Input material —
/---
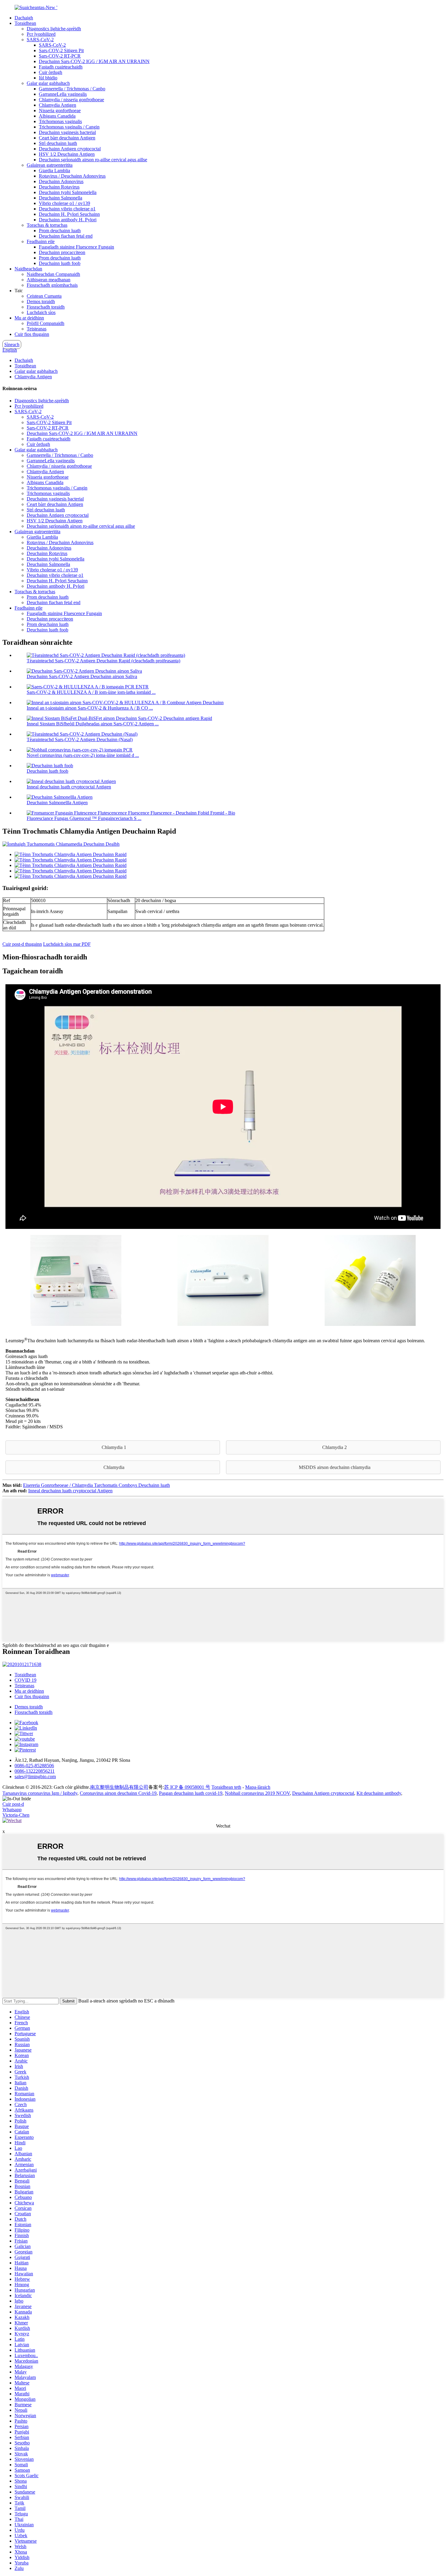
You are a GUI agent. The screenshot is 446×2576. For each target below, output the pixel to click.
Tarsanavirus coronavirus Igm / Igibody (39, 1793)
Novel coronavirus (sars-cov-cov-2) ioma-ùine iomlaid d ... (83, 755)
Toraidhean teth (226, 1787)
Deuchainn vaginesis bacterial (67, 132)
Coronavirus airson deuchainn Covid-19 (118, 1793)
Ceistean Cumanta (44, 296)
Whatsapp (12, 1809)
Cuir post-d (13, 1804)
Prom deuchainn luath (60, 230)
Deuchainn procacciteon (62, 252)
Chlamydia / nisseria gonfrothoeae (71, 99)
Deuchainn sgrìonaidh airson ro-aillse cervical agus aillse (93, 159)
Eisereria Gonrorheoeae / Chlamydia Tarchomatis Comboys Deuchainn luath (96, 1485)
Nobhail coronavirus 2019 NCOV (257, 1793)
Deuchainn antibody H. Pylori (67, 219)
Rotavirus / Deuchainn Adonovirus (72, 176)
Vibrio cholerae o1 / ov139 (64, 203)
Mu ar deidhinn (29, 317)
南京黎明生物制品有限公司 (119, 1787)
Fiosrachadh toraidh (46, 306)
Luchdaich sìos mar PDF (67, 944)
\---
/---
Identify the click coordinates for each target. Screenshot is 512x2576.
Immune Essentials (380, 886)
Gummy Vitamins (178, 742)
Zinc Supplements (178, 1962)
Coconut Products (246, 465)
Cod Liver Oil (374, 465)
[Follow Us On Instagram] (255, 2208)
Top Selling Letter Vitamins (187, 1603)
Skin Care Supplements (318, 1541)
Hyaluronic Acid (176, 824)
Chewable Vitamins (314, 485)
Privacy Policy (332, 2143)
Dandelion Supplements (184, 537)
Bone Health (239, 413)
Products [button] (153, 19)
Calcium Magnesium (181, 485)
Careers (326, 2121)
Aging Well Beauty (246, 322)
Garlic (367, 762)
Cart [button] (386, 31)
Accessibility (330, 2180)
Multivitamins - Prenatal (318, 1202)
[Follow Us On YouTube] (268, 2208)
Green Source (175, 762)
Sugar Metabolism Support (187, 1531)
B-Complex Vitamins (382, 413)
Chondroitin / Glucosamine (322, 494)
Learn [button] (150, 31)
\---
Work to be completed — Give back exactly the lines above, from the line containing "You are a GUI" through the line containing "Chlamydia / nisseria gonfrothoeae (71, 99)", with both end lines and nothing more.

Result of this task —
You are a GUI agent. The screenshot is 446×2576. For each target below, output the pixel to click.
Tarsanavirus coronavirus Igm / Igibody (39, 1793)
Novel coronavirus (sars-cov-cov-2) ioma-ùine iomlaid d ... (83, 755)
Toraidhean teth (226, 1787)
Deuchainn vaginesis bacterial (67, 132)
Coronavirus airson deuchainn Covid-19 (118, 1793)
Ceistean Cumanta (44, 296)
Whatsapp (12, 1809)
Cuir post-d (13, 1804)
Prom deuchainn luath (60, 230)
Deuchainn procacciteon (62, 252)
Chlamydia / nisseria gonfrothoeae (71, 99)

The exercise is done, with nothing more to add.